(Sidney Lumet, 1960)
Sidney Lumet made a lot of great movies, including one of my favorite movies ever, written by another great American playwright, The Verdict. This movie, made four decades earlier and starring the greatest movie star actor of all time, isn't one of them. Unlike Lumet's debut, the classic 12 Angry Men (also now a Criterion film), this movie fails to transcend its theatrical roots - the dialog is over dramatized and the camera feels oddly static even when Lumet puts it somewhere interesting. The movie often feels like a teleplay rather than a film.

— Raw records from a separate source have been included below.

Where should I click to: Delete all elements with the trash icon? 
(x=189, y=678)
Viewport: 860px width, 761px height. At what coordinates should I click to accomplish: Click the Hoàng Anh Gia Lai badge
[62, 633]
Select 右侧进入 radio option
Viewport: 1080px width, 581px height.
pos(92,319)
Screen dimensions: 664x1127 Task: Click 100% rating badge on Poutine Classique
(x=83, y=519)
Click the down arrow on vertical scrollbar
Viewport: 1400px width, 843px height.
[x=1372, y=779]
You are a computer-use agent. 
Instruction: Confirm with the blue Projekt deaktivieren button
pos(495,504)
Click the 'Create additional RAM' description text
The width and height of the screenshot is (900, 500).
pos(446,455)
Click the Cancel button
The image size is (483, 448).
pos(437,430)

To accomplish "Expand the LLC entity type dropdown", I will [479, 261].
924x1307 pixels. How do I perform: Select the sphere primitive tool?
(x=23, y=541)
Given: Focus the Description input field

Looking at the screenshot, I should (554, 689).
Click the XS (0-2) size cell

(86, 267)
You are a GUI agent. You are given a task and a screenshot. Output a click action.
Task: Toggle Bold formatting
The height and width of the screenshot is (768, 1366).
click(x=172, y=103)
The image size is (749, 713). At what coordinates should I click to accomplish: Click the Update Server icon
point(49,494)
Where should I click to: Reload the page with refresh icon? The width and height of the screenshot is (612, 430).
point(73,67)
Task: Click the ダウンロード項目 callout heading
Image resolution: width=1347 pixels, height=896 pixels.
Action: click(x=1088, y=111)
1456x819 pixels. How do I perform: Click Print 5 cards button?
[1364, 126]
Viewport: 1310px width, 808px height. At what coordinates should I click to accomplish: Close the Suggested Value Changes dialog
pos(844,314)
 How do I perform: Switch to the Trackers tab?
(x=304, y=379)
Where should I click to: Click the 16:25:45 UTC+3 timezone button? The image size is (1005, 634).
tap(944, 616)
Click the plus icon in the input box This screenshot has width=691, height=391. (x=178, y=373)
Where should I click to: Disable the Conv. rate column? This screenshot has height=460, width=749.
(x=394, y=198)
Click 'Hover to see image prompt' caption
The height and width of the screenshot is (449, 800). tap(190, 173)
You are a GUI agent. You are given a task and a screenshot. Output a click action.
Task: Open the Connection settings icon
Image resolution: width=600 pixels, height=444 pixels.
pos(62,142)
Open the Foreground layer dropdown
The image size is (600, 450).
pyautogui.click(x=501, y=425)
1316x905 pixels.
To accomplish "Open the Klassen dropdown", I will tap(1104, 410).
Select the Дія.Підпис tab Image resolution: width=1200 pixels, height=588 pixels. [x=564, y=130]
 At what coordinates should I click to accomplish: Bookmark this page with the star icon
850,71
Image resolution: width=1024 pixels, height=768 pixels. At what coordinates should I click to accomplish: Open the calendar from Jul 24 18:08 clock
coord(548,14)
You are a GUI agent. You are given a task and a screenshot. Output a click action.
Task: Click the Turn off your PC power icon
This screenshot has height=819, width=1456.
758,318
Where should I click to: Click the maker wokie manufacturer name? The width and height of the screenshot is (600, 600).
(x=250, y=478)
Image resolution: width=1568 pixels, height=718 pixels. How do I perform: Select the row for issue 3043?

There is one reason to see The Fugitive Kind: Marlon Brando, who gives one of his many spectacular performances. Though it's not as great and obviously not as iconic as his performance in Tennessee Williams's better and better-known A Streetcar Named Desire, Brando's work here is subtle and stirring. It's another reminder of just how great he was, how easy it was for him to transcend his material without removing himself from it. As we move farther away from Brando's late-era physical collapse and poor film selection in the last two decades of his career (save The Freshman, which looks prescient now that DeNiro has turned himself into a parody), the actor's true place in history will be restored more and more. Quite simply, we wouldn't have film acting as we know it without Marlon Brando. Seeing him in a movie that is so obviously unable to avoid the pitfalls of theatrical adaptation makes the gap between him and everyone else even more clear.